Goiás vence Palmeiras no Brasileirão

Para fazer qualquer análise sobre a atuação do Palmeiras na derrota por 1 a 0 contra o Goiás, é preciso, antes de tudo, levar em conta que o time tinha 21 desfalques.

E, como não poderia ser diferente, isso teve influência importante no desempenho da equipe. Abel Ferreira foi obrigado a usar jogadores que praticamente não treinaram com o elenco principal, como o atacante Fabrício.

Somado a isso, uma expulsão infantil de Mayke ainda no primeiro tempo e a lesão de Luiz Adriano, artilheiro do time no ano, praticamente acabaram com as chances de vitória.
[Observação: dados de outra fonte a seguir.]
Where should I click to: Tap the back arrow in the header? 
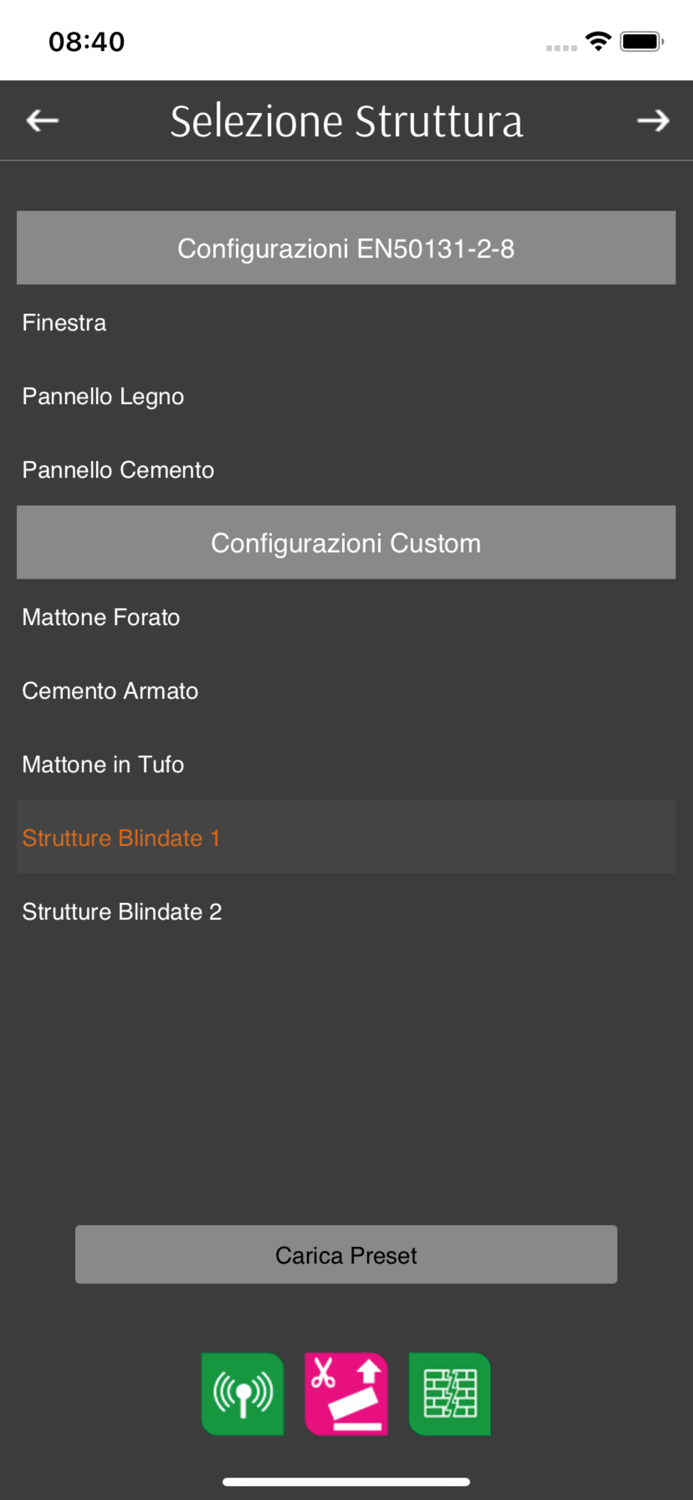[x=42, y=121]
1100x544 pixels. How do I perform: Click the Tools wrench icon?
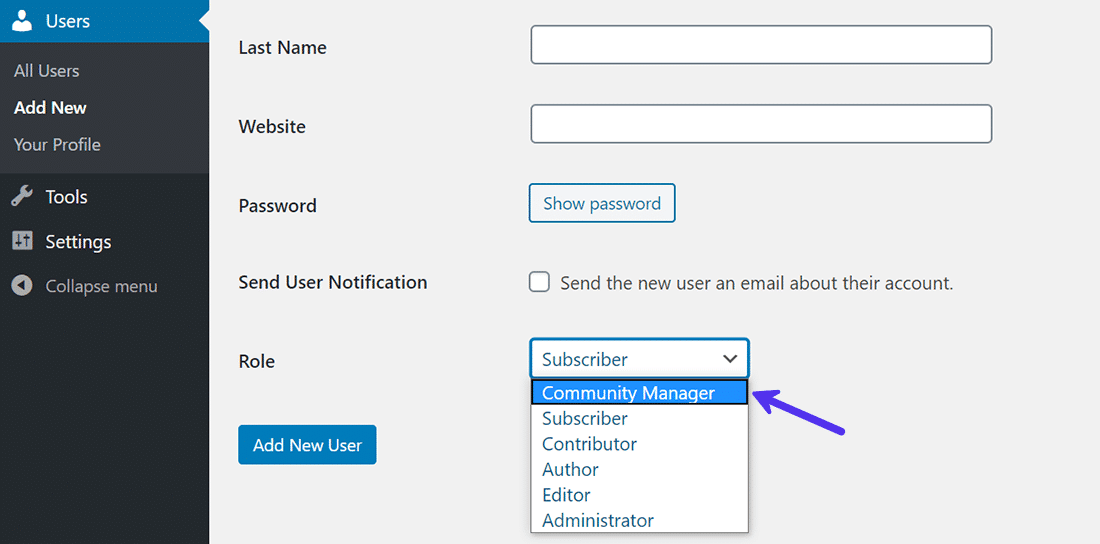pos(22,197)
Para se ter uma ideia, os atacantes à disposição no segundo tempo eram Marcelinho e Fabrício.

Ainda assim foi, possível tirar pontos positivos do jogo, como a organização da equipe no geral, mas que por outro lado deixou a desejar ofensivamente antes do cartão vermelho.

O que deu certo

Mesmo com um a menos desde o primeiro tempo, o Palmeiras se mostrou bem organizado em campo, sobretudo no sistema defensivo. Pela primeira vez sob o comando de Abel Ferreira, o time atuou com três zagueiros, com Renan pela esquerda, Gómez no meio e Emerson Santos pela direita.

Após a expulsão e as trocas no fim da etapa final, o time teve uma linha de quatro à frente da zaga, às vezes até com cinco, e Fabrício sendo o único mais avançado. Dessa forma, o Palmeiras anulou praticamente todas as jogadas ofensivas do Goiás.
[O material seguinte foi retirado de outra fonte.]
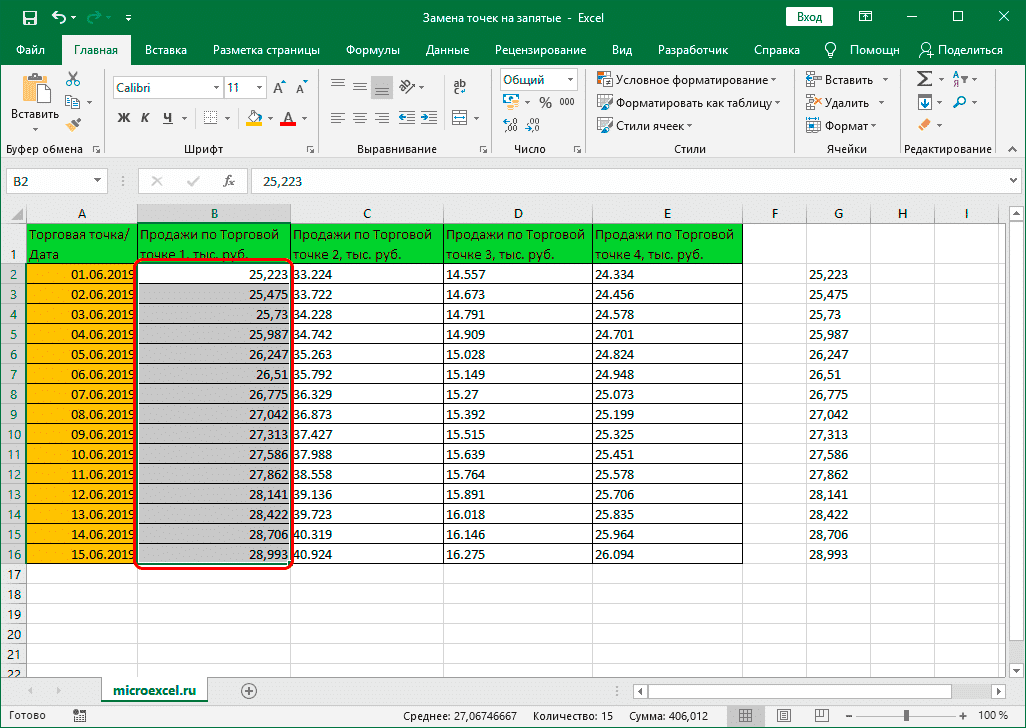The width and height of the screenshot is (1026, 728).
Task: Switch to Normal view in status bar
Action: coord(745,715)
Mesmo com um a menos, o Verdão sofreu pouco. Com dois alas e bem posicionada, a equipe conseguiu impedir as investidas pelos lados e os cruzamentos na área, jogada mais perigosa do adversário, sobretudo com Fernandão e Rafael Moura juntos.

Diante de todo o caos e da derrota, o Palmeiras conseguiu ser organizado e muito efetivo defensivamente. O Goiás criou muito pouco e fez o gol em chute de longe, no último minuto.

O que deu errado

As circunstâncias do jogo também dificultam apontar algo de errado, já que os desfalques e a expulsão de Mayke fizeram toda a diferença. Mesmo assim, o Palmeiras criou muito pouco enquanto esteve no 11 contra 11.

Sem Raphael Veiga, que vinha sendo a principal arma ofensiva do time, faltou aproximação dos meio-campistas no setor ofensivo. Lucas Lima e Ramires foram nulos na criação das jogadas.

O fato de entrar com três zagueiros também deixou o Palmeiras com menos força ofensiva, já que Mayke não apoiou pela esquerda. Com o Goiás fechado e com apenas Fernandão mais avançado, Abel Ferreira poderia colocar alguém para ajudar com mais qualidade na construção do que um dos zagueiros, que fazem ativamente esse papel.

Enfrentando o pior time do Brasileirão, o Palmeiras poderia ter sido mais criativo no setor ofensivo enquanto teve 11 jogadores em campo.